Show me a application server written in C that runs in few megs of memory, please. Make sure it has all the features the Java App servers provide. Reality is you cannot make a significant difference unless you start wandering into the land of impracticality. So why bother - just write in Java and enjoy all the benefits.

Java

Posted Feb 3, 2010 23:13 UTC (Wed) by cmccabe (guest, #60281) [Link] (6 responses)

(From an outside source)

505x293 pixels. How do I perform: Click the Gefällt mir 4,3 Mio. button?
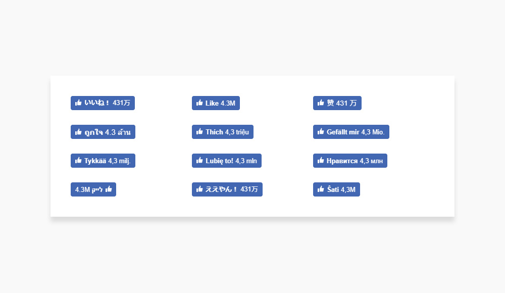click(x=351, y=132)
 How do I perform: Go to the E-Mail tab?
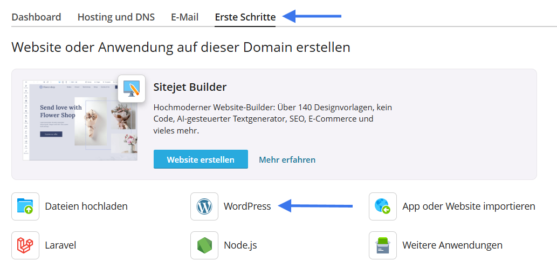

> Each posting or comment that uses the construction "C/C++" invalidates
> itself. C and C++ are different languages with very different performance
> characteristics. It used to be that scientists and engineers used Fortran
> for serious calculations because their Fortran programs and libraries ran
> much faster than C programs. Nowadays, serious work is done in C++ because
> it's notably faster than Fortran. This is not because Fortran got slower.

Ok, I'll bite. Under what circumstances do you think C++ is faster than regular C?

I guess clever use of templates might give you an edge in certain circumstances. I doubt that use of virtual functions rather than function pointers will give you any performance increase, since the C++ vtable is basically just a table of function pointers. The whole streams vs. printf thing is just a total loss.

Meta-troll: If I were doing "serious calculations" I would ignore choice of programming language and focus on plugging my code into some sort of massively parallel framework, like Hadoop, MapReduce, or one of the bioinformatics ones.

I now return you to your regularly scheduled holy war over Java performance. Since there haven't been any car analogies or comparisons to Hitler and the Nazis, I guess it hasn't run its course yet.

Java

Posted Feb 4, 2010 1:30 UTC (Thu) by ncm (guest, #165) [Link]

A framework is a response to language failure: the languages they used weren't powerful enough to express what they needed as an ordinary library. If you're seriously interested in where C++ can be much faster than C, and faster than Fortran -- not to mention massively parallel -- using an ordinary library, you may look into VSIPL++. It's GPL, so you can learn from it and do the same things in your own libraries.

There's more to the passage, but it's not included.